▶ [Task data]
######
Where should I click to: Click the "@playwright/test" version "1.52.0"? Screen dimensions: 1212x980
######
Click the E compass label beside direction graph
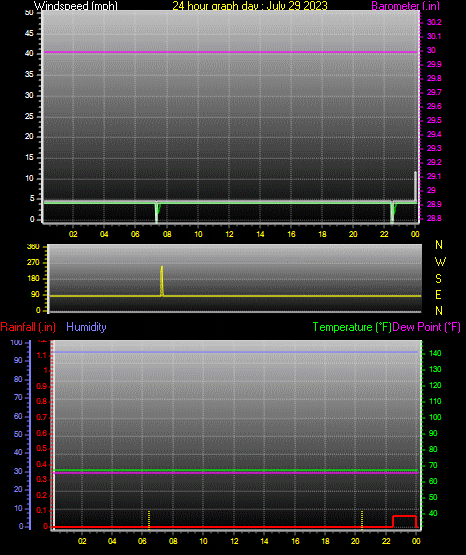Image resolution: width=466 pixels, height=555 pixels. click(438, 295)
######
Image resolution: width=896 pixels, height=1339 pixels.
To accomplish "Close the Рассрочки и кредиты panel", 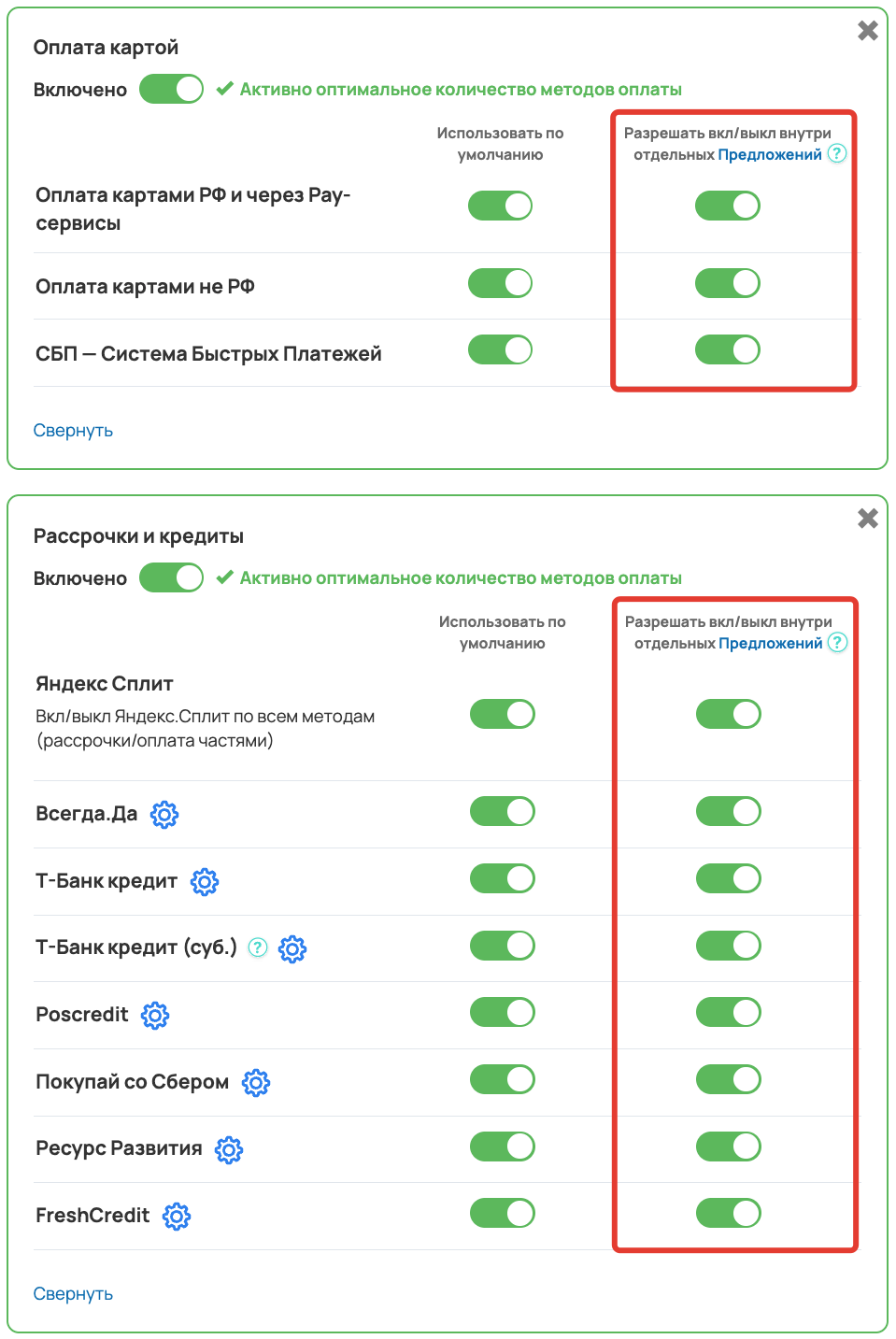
######
Return the stretch of records from the line that contains "Image resolution: width=896" through the line that contains "the Рассрочки и", both lines included, reproducing them without any change, and leave the pictures out of your answer.

▶ [Completed task]
Image resolution: width=896 pixels, height=1339 pixels.
To accomplish "Close the Рассрочки и кредиты panel", 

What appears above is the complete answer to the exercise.